▸ Consigne 1
Indiquez si chacune des affirmations suivantes concorde avec le texte source, en répondant par oui ou par non et en citant à l'identique les mots du texte qui tranchent : (a) pour Walras, la monnaie sert uniquement à convertir les prix relatifs en prix absolus ; (b) dans la vision dichotomique, l'équilibre de la sphère réelle dépend de l'équilibre monétaire ; (c) l'économie monétaire est présentée comme une discipline extérieure à la science économique.
▸ Consigne 2
Recopiez à l'identique le passage du texte source, depuis « 1-La domination de » jusqu'à « de la monnaie. ».

▸ Texte source
--------------------------------------------------

Support de cours avancé en économie monétaire
ULA1 : LA MONNAIE
Avant de développer les notions de base en économie monétaire, il convient de préciser « l’objet de l’étude : la monnaie » : « Qu’est ce que la M ? ». Quel est son rôle dans l’économie ? Quelles sont ses formes ? Comment la mesurer ?
Leçon 1 : L’émergence des études d’économie Monétaire
Introduction
La science économique est une science sociale s’intéressant aux faits économiques et aux institutions qui régissent les rapports entre les individus. Elle cherche à découvrir l’utilisation la plus efficace des ressources productives afin d’atteindre la satisfaction maximale des désirs matériels des hommes.
Or, les questions de l’économie politique se posent sous des angles variés et donnent lieu à diverses disciplines : l’économie de travail, l’économie du développement, l’économie monétaire…… L’économie monétaire est une branche de la science économique qui s'intéresse aux fonctions et au rôle de la monnaie dans l'économie.
Elle a également pour objectif essentiel d'analyser les liens existants entre la monnaie et l’activité économique notamment es relations causales entre le volume de la monnaie en circulation et certaines variables économiques afin de mettre en œuvre la politique monétaire la plus efficace.
1-La domination de la vision dichotomique
Historiquement, le début effectif des études d’économie monétaire était conditionné par la considération de l’importance de la monnaie.
En effet, la vision dichotomique entre la sphère réelle et la sphère monétaire conduisait les économistes classiques tels que J B Say à éliminer la monnaie de l'analyse économique. La monnaie est un "voile " qui cache les transactions réelles qui s'opèrent entre les agents «les produits s'échangent contre les produits». A cet effet, J S Mill déclare qu'« il n'y a rien plus insignifiant que la monnaie». Et même Walras qui considère la monnaie, il ne lui attribut qu'un rôle secondaire dans sa théorie de l'équilibre général puisqu'elle sert uniquement à convertir les prix relatifs en prix absolus. Si on considère que la monnaie est un « voile » dissimulant la réalité de l’économie, ceci revient à considérer que la sphère réelle et la sphère monétaire de l’économie sont strictement séparées. L’équilibre au niveau de la sphère réelle est indépendant de l’équilibre monétaire. La monnaie était alors «neutre». En effet, la variation de la quantité de monnaie en circulation n'a aucune influence sur la production et l'échange.

--------------------------------------------------

▸ Données enregistrées
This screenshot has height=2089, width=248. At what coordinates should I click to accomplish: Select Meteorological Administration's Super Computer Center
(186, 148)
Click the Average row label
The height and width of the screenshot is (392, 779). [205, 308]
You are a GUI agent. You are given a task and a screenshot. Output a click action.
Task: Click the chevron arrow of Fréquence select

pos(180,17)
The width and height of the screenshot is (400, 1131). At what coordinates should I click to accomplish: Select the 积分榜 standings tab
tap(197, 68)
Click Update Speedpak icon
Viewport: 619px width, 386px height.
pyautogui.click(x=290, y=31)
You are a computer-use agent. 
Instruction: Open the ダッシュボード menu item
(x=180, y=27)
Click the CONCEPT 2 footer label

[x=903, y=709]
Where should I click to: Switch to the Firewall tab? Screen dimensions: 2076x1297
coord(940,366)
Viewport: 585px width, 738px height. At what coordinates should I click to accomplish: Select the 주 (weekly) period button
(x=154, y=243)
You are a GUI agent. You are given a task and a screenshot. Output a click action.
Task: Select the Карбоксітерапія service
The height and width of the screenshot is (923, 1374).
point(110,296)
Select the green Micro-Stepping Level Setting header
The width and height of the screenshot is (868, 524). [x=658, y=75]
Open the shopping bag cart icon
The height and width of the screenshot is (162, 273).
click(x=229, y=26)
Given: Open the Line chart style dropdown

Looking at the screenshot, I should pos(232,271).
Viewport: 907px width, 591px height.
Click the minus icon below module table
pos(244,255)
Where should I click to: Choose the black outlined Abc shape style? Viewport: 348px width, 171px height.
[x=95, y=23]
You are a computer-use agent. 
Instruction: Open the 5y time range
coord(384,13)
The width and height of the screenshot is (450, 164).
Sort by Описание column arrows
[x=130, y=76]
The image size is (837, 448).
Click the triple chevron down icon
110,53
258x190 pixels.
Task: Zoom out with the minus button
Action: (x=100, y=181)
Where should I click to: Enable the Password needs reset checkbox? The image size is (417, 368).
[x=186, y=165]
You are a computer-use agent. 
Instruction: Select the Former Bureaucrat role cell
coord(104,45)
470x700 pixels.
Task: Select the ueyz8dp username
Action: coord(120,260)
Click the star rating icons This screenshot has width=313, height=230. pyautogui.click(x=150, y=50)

--------------------------------------------------

▸ Réponse rédigée 1
(a) Oui : « puisqu'elle sert uniquement à convertir les prix relatifs en prix absolus ».
(b) Non : « L’équilibre au niveau de la sphère réelle est indépendant de l’équilibre monétaire. »
(c) Non : « L’économie monétaire est une branche de la science économique ».

▸ Réponse rédigée 2
1-La domination de la vision dichotomique
Historiquement, le début effectif des études d’économie monétaire était conditionné par la considération de l’importance de la monnaie.